# Summer Job Vacancy At Mobile Zoo - chesterfield



## sarahatpetwise (Jan 13, 2007)

We are looking for a part time compere/animal assistant to work some weekends and holiday dates during June, July and August. 

The job involves a lot of travelling throughout the UK (you will not be required to drive), early starts and long shifts.

The applicant will be confident and able to talk to large crowds.

You will be required to help assemble marquees, animal enclosures, handle all types of animals and talk to the public. 

You shall be working with various animals including snakes, lizards, invertebrates, poultry, rabbits, guinea pigs, ferrets and various exotic mammals.

General knowledge of animals preferred, but not essential as full training will be given.

This job is ideal for students who would like to work in the field of animal care, with the public or in entertainment. 
Must be based in or near Chesterfield.

For details on the Zoo please look at www.petwisezoo.co.uk

Please contact Sarah on 07525 487458 or [email protected] for more details or to send a CV

Closing date for applicants is 6/2/10


----------



## sarahatpetwise (Jan 13, 2007)

bump up!
Just to let people know, we are looking for someone who lives in/near Chesterfield area.
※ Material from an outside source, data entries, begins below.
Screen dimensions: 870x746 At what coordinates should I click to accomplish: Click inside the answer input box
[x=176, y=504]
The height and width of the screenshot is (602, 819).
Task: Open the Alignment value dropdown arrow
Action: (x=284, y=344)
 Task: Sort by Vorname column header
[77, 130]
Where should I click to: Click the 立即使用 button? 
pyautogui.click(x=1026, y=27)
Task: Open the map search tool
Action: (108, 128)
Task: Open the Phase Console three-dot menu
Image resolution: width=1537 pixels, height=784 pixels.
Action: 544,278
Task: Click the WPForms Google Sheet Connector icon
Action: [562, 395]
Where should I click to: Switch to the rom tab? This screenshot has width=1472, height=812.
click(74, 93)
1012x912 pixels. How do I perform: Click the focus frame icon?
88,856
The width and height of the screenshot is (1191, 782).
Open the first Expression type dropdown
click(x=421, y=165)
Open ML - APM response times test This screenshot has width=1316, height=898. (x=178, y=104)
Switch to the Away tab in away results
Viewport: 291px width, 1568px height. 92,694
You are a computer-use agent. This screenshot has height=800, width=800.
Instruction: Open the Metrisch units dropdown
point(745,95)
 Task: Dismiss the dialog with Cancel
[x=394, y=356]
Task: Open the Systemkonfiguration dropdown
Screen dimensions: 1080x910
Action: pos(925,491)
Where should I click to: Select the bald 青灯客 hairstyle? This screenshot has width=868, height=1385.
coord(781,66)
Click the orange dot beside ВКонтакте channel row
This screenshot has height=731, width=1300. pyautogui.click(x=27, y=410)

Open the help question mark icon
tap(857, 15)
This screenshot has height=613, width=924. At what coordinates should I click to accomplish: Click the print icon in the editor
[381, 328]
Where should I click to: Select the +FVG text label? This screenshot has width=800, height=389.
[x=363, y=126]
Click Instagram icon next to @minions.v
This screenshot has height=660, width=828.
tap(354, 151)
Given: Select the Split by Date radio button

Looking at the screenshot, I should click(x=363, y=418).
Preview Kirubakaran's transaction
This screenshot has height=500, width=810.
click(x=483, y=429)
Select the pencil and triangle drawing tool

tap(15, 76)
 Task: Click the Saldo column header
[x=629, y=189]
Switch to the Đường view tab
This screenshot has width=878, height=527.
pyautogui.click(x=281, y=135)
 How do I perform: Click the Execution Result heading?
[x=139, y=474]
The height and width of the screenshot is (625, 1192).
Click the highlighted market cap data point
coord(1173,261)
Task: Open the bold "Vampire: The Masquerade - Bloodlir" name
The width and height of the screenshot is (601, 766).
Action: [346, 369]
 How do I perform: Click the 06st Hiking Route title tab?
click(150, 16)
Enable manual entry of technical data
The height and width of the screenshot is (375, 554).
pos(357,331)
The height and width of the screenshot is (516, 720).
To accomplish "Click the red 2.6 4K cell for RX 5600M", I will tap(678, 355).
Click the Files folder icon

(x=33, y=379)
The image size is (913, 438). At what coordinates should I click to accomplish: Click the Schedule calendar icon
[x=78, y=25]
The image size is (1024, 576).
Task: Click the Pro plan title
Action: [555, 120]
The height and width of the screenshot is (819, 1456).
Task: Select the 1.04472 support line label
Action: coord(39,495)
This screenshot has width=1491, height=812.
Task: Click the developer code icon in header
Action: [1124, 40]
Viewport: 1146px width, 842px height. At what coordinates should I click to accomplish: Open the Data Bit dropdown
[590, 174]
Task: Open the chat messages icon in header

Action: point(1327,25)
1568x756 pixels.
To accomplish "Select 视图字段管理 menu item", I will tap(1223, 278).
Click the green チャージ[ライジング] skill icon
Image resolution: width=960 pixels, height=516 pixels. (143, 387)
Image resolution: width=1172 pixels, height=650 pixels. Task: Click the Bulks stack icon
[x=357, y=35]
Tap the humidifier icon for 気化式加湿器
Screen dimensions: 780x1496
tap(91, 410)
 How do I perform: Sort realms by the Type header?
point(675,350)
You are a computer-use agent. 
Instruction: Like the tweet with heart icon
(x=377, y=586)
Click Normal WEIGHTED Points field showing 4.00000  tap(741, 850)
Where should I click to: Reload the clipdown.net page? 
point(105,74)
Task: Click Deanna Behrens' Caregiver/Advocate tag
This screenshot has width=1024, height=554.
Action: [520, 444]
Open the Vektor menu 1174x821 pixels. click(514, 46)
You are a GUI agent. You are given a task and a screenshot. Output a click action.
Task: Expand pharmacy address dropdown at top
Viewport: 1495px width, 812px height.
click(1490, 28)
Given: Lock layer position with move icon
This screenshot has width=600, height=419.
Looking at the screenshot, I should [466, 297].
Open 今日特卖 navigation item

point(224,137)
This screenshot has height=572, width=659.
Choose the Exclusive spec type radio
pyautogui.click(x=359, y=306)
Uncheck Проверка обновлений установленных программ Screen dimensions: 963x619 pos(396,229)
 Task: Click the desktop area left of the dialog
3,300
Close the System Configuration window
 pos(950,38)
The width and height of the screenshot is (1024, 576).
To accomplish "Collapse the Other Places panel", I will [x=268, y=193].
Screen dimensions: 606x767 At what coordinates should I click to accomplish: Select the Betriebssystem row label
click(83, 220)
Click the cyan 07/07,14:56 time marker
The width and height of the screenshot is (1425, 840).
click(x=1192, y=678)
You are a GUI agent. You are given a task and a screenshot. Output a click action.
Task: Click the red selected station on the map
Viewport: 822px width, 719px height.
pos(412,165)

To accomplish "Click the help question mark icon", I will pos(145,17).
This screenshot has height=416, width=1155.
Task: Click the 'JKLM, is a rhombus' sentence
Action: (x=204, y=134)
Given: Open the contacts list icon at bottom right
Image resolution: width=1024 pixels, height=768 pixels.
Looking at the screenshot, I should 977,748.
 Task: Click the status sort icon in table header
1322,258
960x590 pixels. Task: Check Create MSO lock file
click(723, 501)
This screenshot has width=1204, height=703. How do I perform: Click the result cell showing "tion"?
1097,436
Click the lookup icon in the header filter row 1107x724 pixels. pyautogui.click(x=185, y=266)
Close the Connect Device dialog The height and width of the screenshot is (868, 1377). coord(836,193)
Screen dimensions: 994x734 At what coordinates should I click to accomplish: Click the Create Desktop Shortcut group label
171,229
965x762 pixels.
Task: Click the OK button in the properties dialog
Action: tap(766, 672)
Thanks


----------



## Alfonzo (Mar 7, 2008)

Hi, I sent you an email regarding the position 

Thanks,
Alex


----------



## sarahatpetwise (Jan 13, 2007)

Thanks Alex. Have just replied to the email.


----------



## sarahatpetwise (Jan 13, 2007)

still taking applicants. Closing date is 6/2/10


----------



## sarahatpetwise (Jan 13, 2007)

Closing date is now 30/1/10 - due to unforseen circumstances. Still looking for applicants...


----------